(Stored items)

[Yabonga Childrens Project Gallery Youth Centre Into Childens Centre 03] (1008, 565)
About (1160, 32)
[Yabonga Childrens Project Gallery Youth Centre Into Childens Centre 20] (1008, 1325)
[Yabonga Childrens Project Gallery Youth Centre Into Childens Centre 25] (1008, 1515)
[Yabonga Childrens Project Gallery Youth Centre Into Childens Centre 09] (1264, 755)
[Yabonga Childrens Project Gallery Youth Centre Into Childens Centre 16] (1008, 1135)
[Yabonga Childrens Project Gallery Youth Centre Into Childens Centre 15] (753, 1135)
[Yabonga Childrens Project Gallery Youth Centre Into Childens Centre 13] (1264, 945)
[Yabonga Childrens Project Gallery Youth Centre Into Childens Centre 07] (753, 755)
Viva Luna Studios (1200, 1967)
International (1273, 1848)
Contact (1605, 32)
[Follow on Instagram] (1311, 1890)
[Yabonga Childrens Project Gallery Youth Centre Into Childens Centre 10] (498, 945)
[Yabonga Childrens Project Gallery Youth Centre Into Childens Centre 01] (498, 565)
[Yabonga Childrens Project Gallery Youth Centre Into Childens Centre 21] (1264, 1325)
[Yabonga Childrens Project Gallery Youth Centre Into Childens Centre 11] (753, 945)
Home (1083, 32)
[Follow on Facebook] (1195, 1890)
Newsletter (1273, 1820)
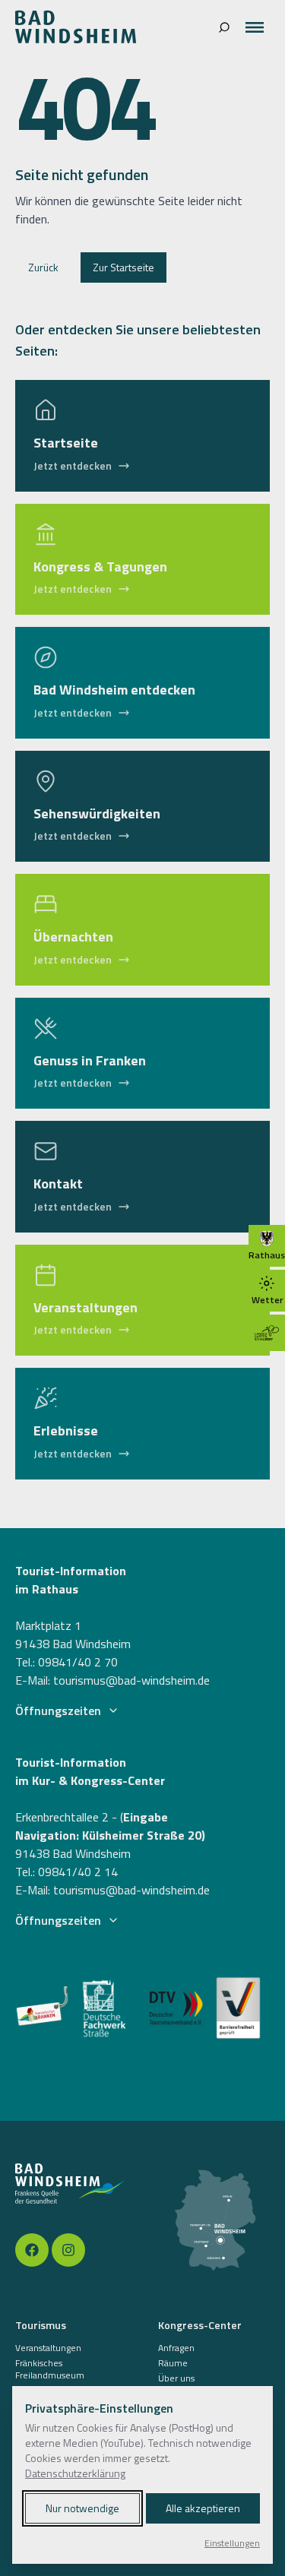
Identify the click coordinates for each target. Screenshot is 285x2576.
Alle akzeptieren (203, 2508)
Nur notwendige (82, 2508)
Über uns (176, 2378)
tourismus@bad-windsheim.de (131, 1680)
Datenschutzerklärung (75, 2473)
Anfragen (176, 2348)
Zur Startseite (123, 267)
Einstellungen (232, 2543)
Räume (173, 2363)
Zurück (43, 267)
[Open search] (224, 27)
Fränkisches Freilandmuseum (49, 2369)
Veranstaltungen (48, 2348)
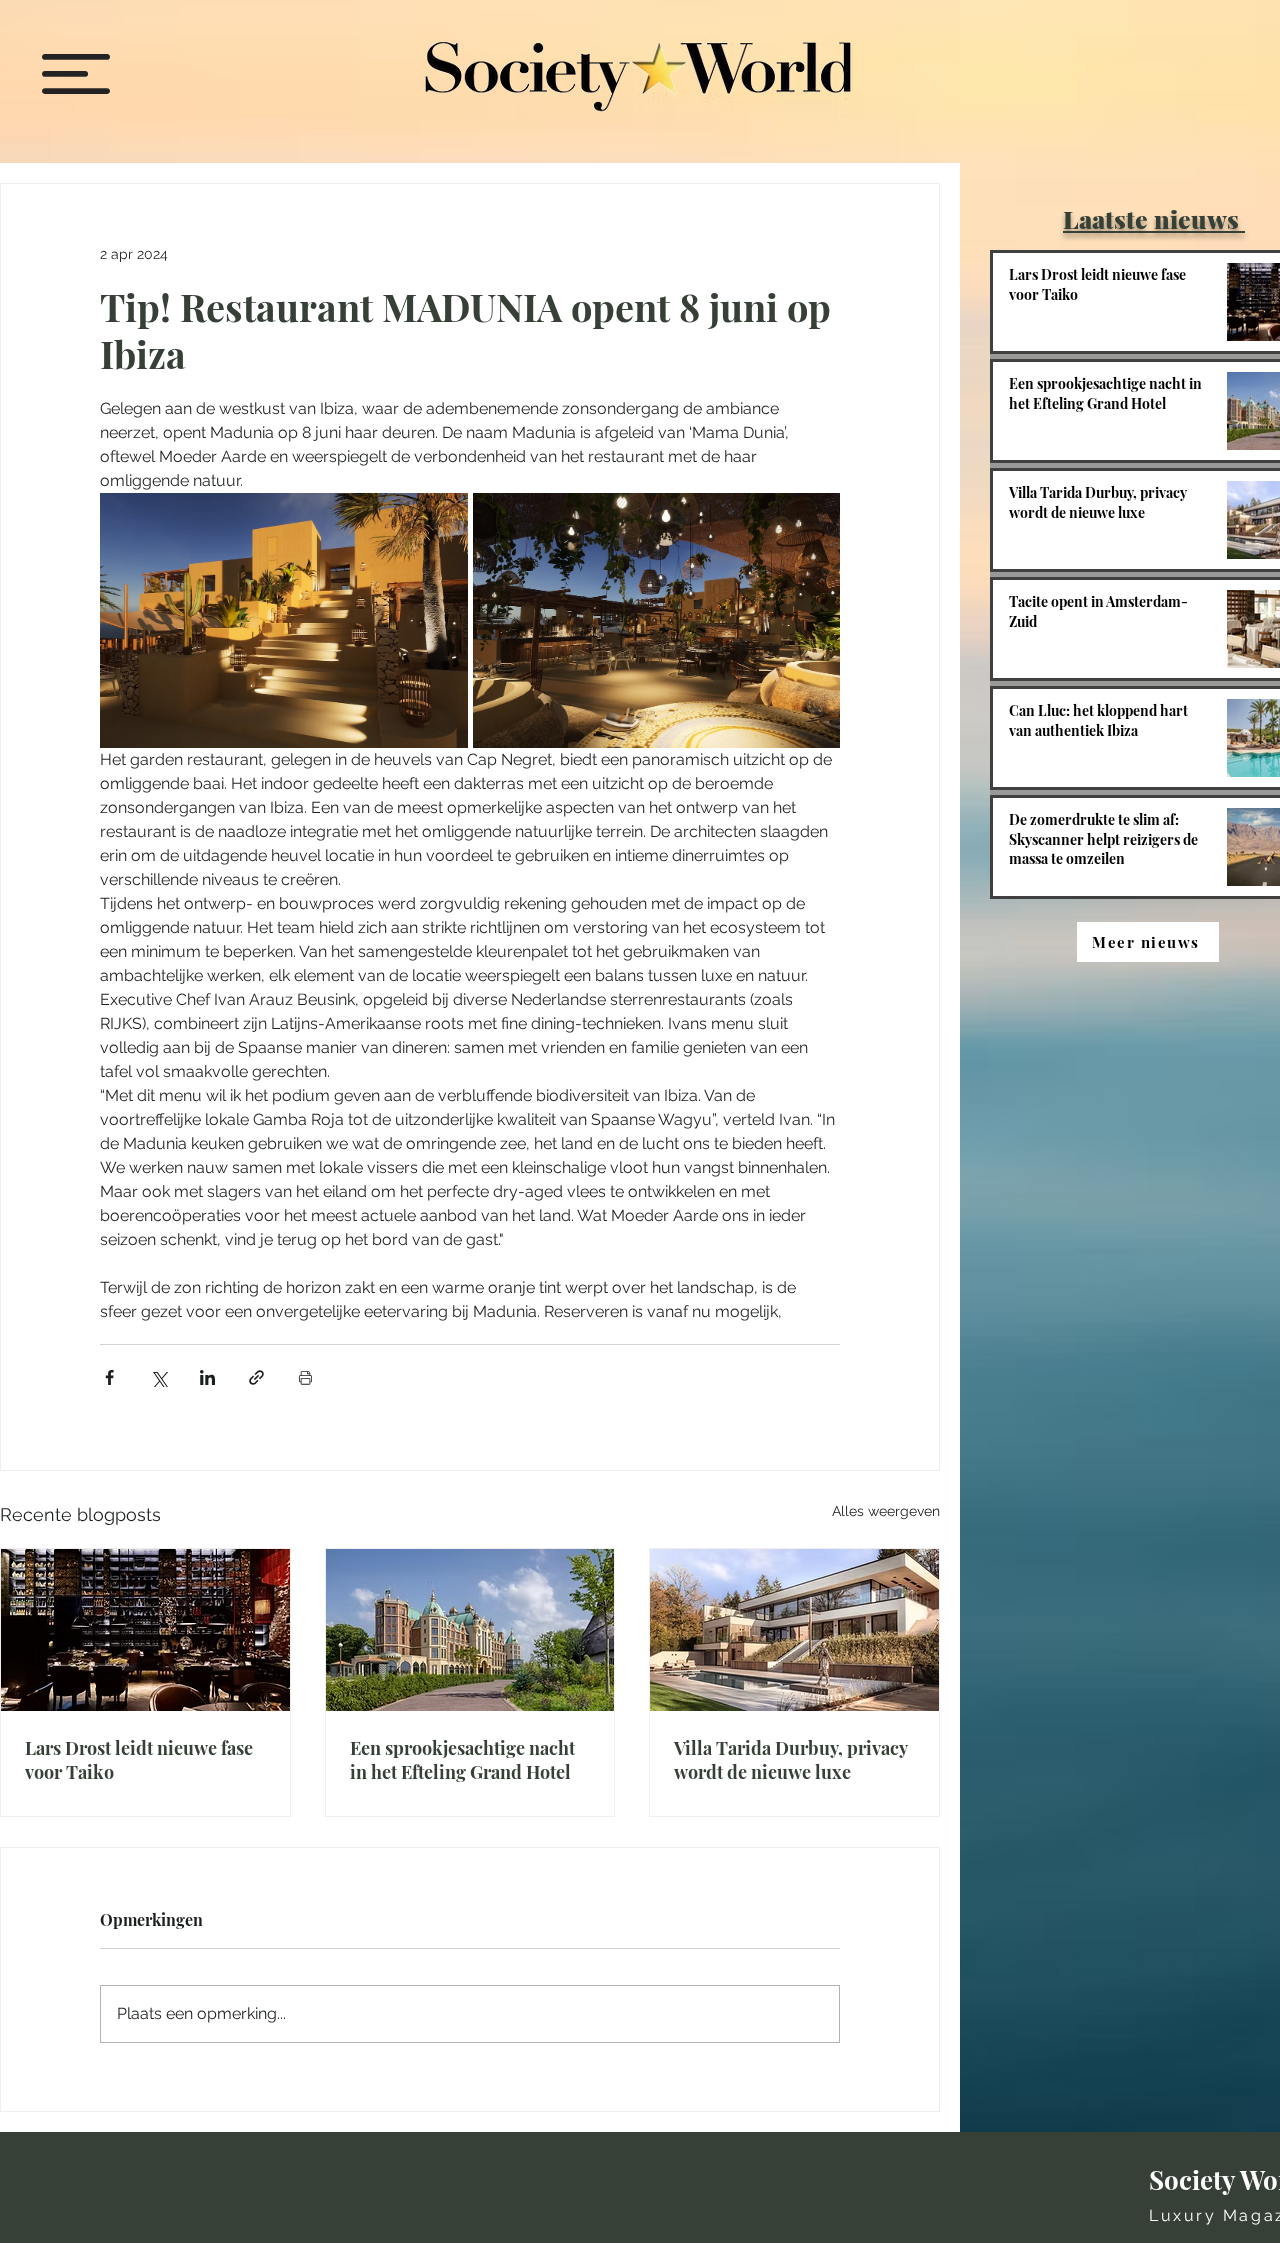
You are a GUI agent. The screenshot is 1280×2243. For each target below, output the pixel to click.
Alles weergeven (886, 1511)
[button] (76, 74)
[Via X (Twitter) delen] (158, 1377)
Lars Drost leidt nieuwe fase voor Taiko (139, 1760)
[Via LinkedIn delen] (207, 1377)
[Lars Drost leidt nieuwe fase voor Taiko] (145, 1630)
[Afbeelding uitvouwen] (284, 620)
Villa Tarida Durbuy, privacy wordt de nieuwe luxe (790, 1760)
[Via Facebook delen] (109, 1377)
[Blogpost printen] (305, 1377)
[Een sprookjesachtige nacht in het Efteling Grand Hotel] (470, 1630)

## Your objective
Return exactly the line containing "Fränkisches Freilandmuseum (49, 2369)" and every line after it, up to and including the final line of the entries above. Pictures stay out.

## Answer
Fränkisches Freilandmuseum (49, 2369)
Veranstaltungen (48, 2348)
You are a GUI agent. The screenshot is 1280×2243. For each target below, output the pixel to click.
Alles weergeven (886, 1511)
[button] (76, 74)
[Via X (Twitter) delen] (158, 1377)
Lars Drost leidt nieuwe fase voor Taiko (139, 1760)
[Via LinkedIn delen] (207, 1377)
[Lars Drost leidt nieuwe fase voor Taiko] (145, 1630)
[Afbeelding uitvouwen] (284, 620)
Villa Tarida Durbuy, privacy wordt de nieuwe luxe (790, 1760)
[Via Facebook delen] (109, 1377)
[Blogpost printen] (305, 1377)
[Een sprookjesachtige nacht in het Efteling Grand Hotel] (470, 1630)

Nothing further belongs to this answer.